Stored items from a collection
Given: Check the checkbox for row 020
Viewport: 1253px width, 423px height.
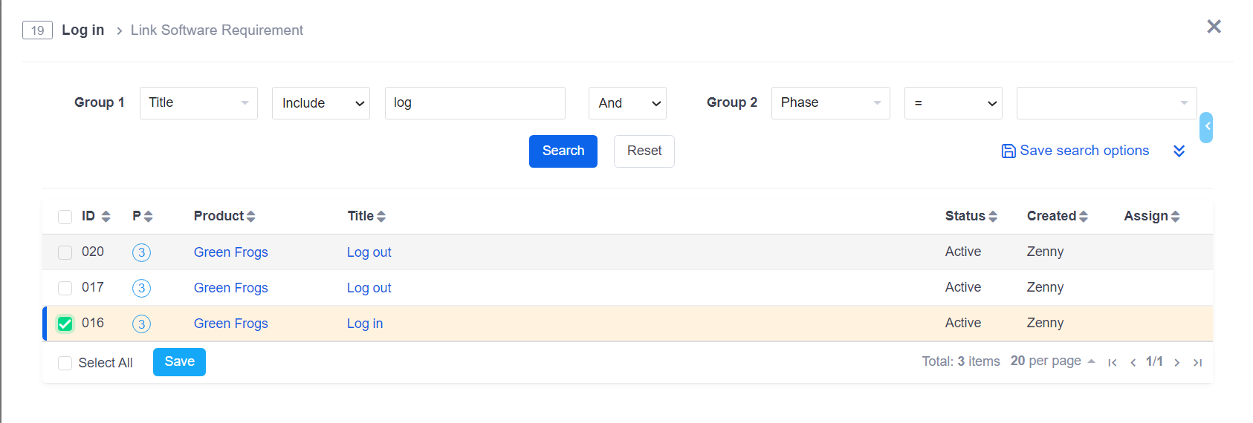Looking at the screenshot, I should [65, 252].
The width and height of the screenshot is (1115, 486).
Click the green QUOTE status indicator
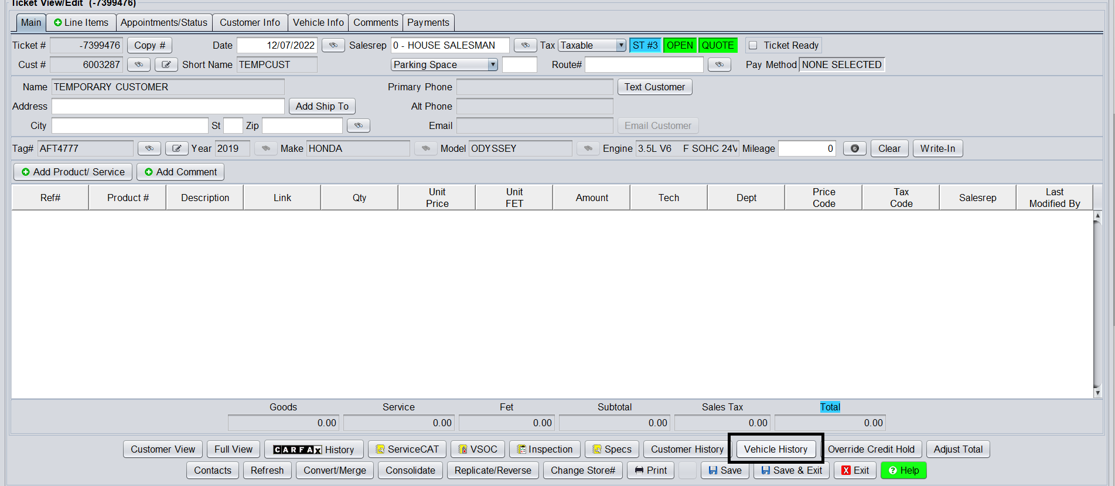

What the task requires:
Your answer must be the records above, word for word, with every picture left out.

Result:
Given: Check the checkbox for row 020
Viewport: 1253px width, 423px height.
Looking at the screenshot, I should [65, 252].
The width and height of the screenshot is (1115, 486).
Click the green QUOTE status indicator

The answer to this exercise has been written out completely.